Greetings AmeriCorps community! My name is Ellen Hensel and I am currently serving as an AmeriCorps member with Camp Fire USA West Michigan Council in Grand Rapids. Camp Fire USA is a nonprofit that’s been around for more than 100 years. Since the beginning, Camp Fire has always been dedicated to youth development. We strive to create caring, confident, youth and leaders through after school and summer programs. At the West Michigan Council, we do that through several programs including ten after-school sites where Grand Rapids youth receive academic support, participate in activities, and have opportunities to be leaders.
I am currently serving at Burton Elementary in the Schools of Hope literacy class. We have 20 students who begin at least one grade level below their peers in reading and work tirelessly after school, reading independently and continuing to improve daily. Our students have already had a full day of academics, and their perseverance to continue after school always motivates me and keeps me trying my best.

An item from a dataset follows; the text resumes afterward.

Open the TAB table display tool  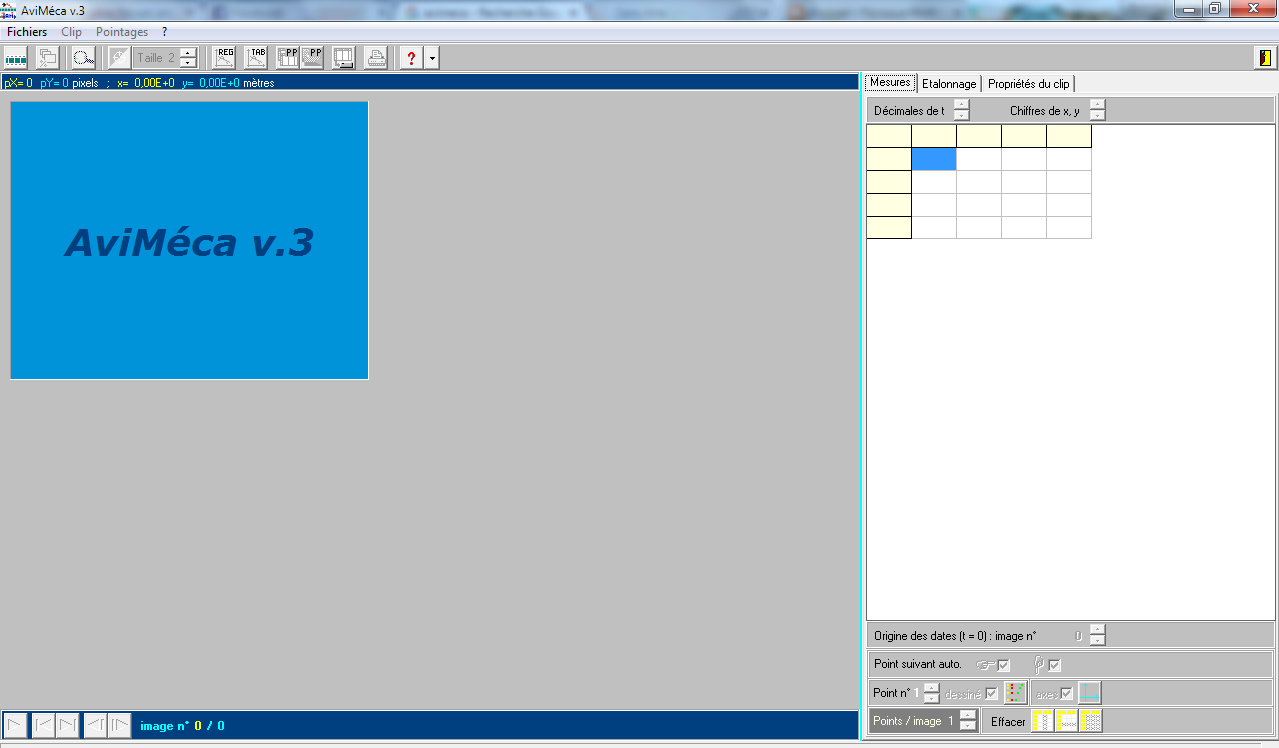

Being able to work with kids everyday can be a tiring experience, but incredibly rewarding. One of the great activities that Camp Fire USA hosts is Absolutely Incredible Kid Day (AIKD). I think sometimes we forget that kids get stressed too, they have bad days and they forget how they make a difference in this world. AIKD is a day when every kid gets to feel special and every kid has a tangible reminder of what they mean to us. In the words of Dr. Seuss, “A person’s a person, no matter how small.”
To reinforce this positive message, the main goal of AIKD is to provide every student with a letter from a family member, friend, neighbor, educator, or even a volunteer, that reminds them of their positive qualities. At the West Michigan Council, every student in the after school program gets a letter from their activity leader, totaling over 1300 letters. In addition to that, two sites are picked for an assembly on the day and every student from the school gets a hand-written letter. This year it fell on Thursday, March 15. Palmer and Brookside Elementary Schools were chosen for the assembly.
My AmeriCorps program assisted in gathering volunteers to write letters, wrote personal letters for students themselves, and some even got a chance to attend the assembly. I was lucky enough to participate in every part of the process and it was the most rewarding and surprising activity I’ve been involved in thus far in my year of service. As the Volunteer Team Leader, I reached out to our volunteer groups for writing letters. The response was overwhelmingly positive. Although these volunteers had never met the students, they wrote beautiful, inspiring letters. At a library letter drive, one high school student wrote in his letter to a third grader, “Did you know that the world is a better place because you are in it?” I can’t imagine the impact his words had on a child.
The day of the event was a day filled with positivity. Camp Fire USA has built a partnership with our local news celebrity, WWOTV-4’s Maranda, who hosted the assemblies along with some local mascots. As she told each student how special they were, how hard they worked and how much they meant to the adults in their lives, you could see them puffing up with pride. At a certain point, she directed teachers to hand out the letters. Students ripped open the envelopes to find words of encouragement and truth. Five-hundred and sixty-seven students at two different schools opened letters that day and an additional 700 after-school students received them from a trusted adult.
I had the opportunity to go to Palmer Elementary, one of my former service sites. Ismail, one of my previous students, came up to me and showed me his letter. It was written to him from Ms. Jamie. She wrote that he should work hard, and always remember that he makes a difference to others. She wrote about his leadership. He looked at me and asked, “Is everything she said true? But she doesn’t even know me.” I told him, I know you and everything in there is true. He clutched the letter happily as he walked out.
When students get stressed or when their day doesn’t go how they wanted it to, we hope they can look at the letters they received on AIKD and know that someone out there believes in them. At the end of the assemblies, Maranda led the students in a chant, where they shout “I’m Incredible!” and the sound of that positive message resonates with them today.